05 Mei 2018

Mampukah Menjadi Vegetarian?

Istilah vegetarian baru saya dengar ketika  saya menginjak kelas akhir SMA 3 Annuqayah. Saat itu saya tergabung dalam komunitas peduli lingkungan yang tiap sepekan sekali mengadakan acara penguatan kapasitas tentang lingkungan. Dalam salah satu kesempatan guru pembimbing saya menjelaskan tentang sejarah dan manfaat gaya hidup vegetarian. 

Pertama kali saya memerima penjelasan, aneh rasanya menyadari di dunia ini ada sekelompok orang yang enggan makan uanggas dan bahkan ikan. Menurut pemikiran cacat saya, mereka menyia-nyiakan anugerah Tuhan. Lalu siapa yang akan menyantap miliaran ikan, mengingat potensi sumber daya di laut sangat besar. Film dokumenter Home menjawab tuntas keheranan saya.
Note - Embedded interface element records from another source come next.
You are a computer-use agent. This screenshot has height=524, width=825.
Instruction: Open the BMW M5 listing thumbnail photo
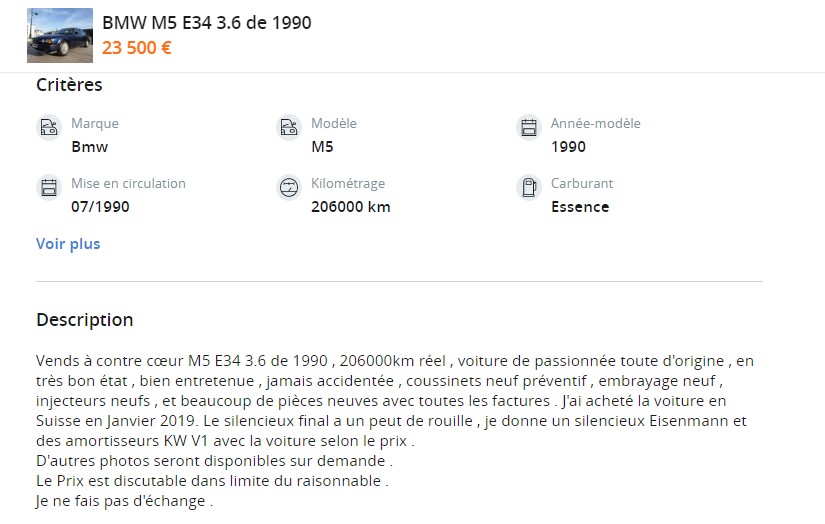[x=59, y=36]
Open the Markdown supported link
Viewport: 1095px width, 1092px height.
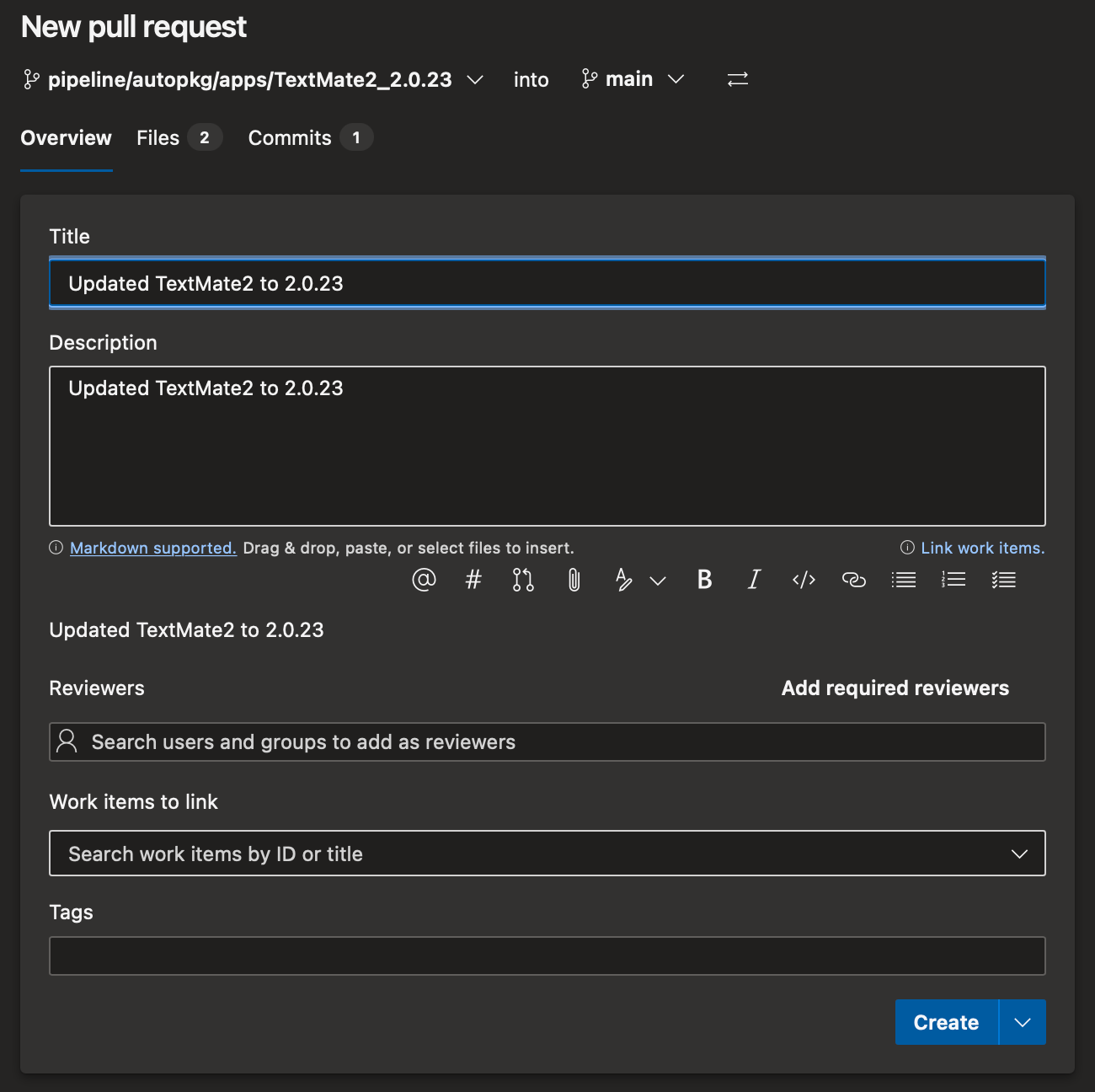tap(152, 548)
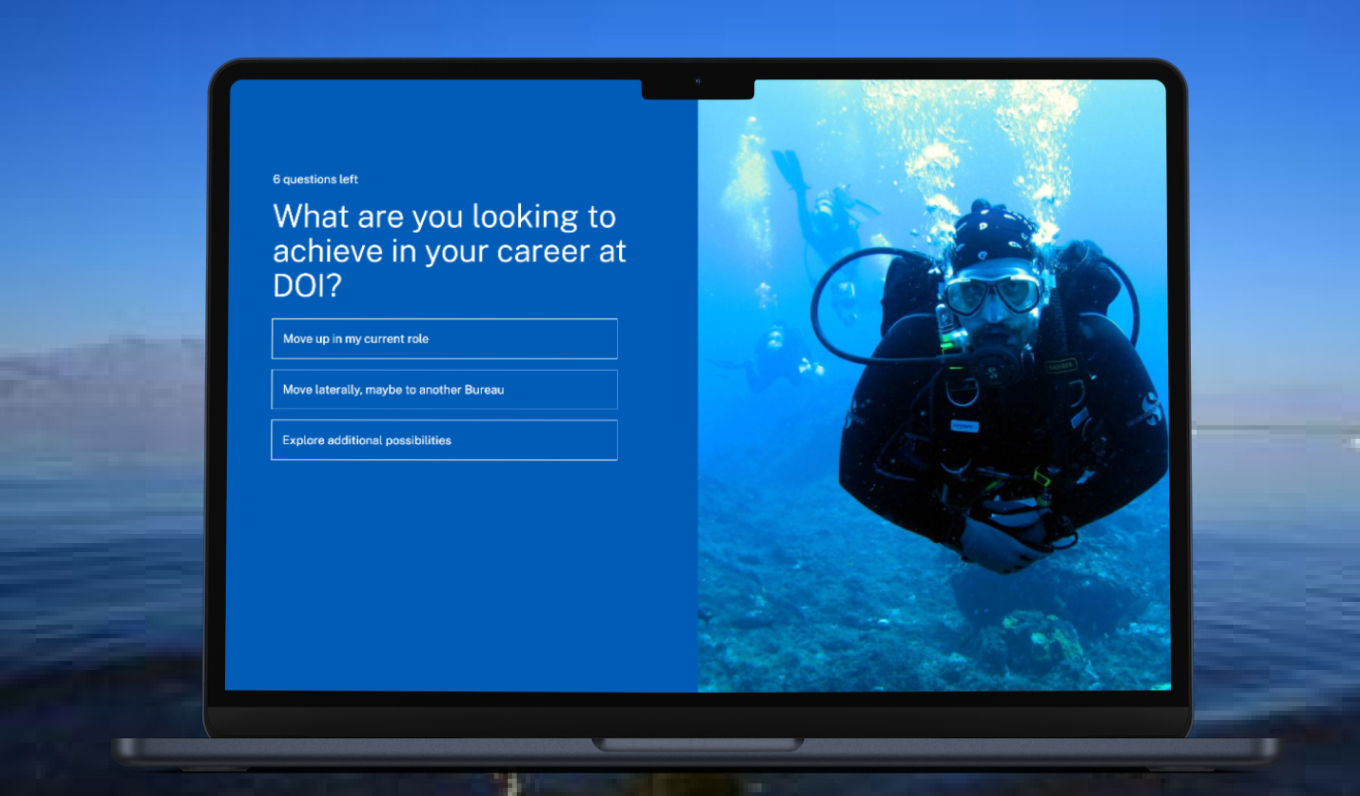The width and height of the screenshot is (1360, 796).
Task: Choose 'Move laterally, maybe to another Bureau'
Action: click(444, 390)
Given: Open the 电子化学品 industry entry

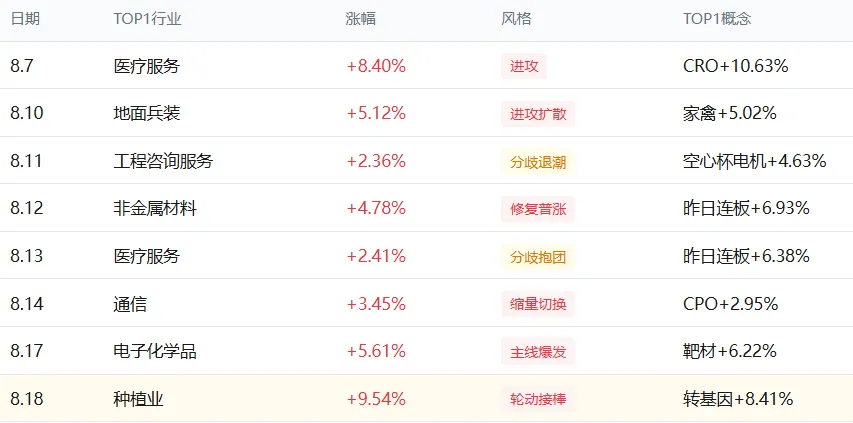Looking at the screenshot, I should (x=155, y=352).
Film bertema lingkungan yang berdurasi sekitar 93 menit ini diproduksi pada tahun 2000. Film ini menyoroti segala bentuk kerusakan lingkungan yang terjadi di bumi, sebagai dampak dari berbagai aktivitas manusia selaku spesies yang paling dominan mengubah bumi. Dalam salah satu scene film tersebut menjawab pertanyaan saya tentang siapa yang akan mengkonsumsi ikan yang terus berkembang biak di laut? Mampukah manusia menguras kekayaan laut? Ternyata saya salah. Saya tidak memahami bahwa kita telah menguras apa yang disediakan alam. Sejak tahun 1950, penangkapan ikan meningkat lima kalinya dari 18 menjadi 100 juta metrik ton per tahun. Ratusan perusahaan kapal mengosongkan lautan. Tiga perempat dari ikan di laut ditangkap habis, menyusut atau dalam bahaya karena tindakan di atas. Sebagian besar ikan besar telah ditangkap dari keberadaannya karena mereka tak punya waktu untuk berkembang biak. Kita menghancurkan siklus lingkaran hidup yang diberikan pada kita. Pada rata-rata saat ini, semua persediaan ikan terancam menyusut. Kita telah melupakan bahwa sumber daya alam itu langka.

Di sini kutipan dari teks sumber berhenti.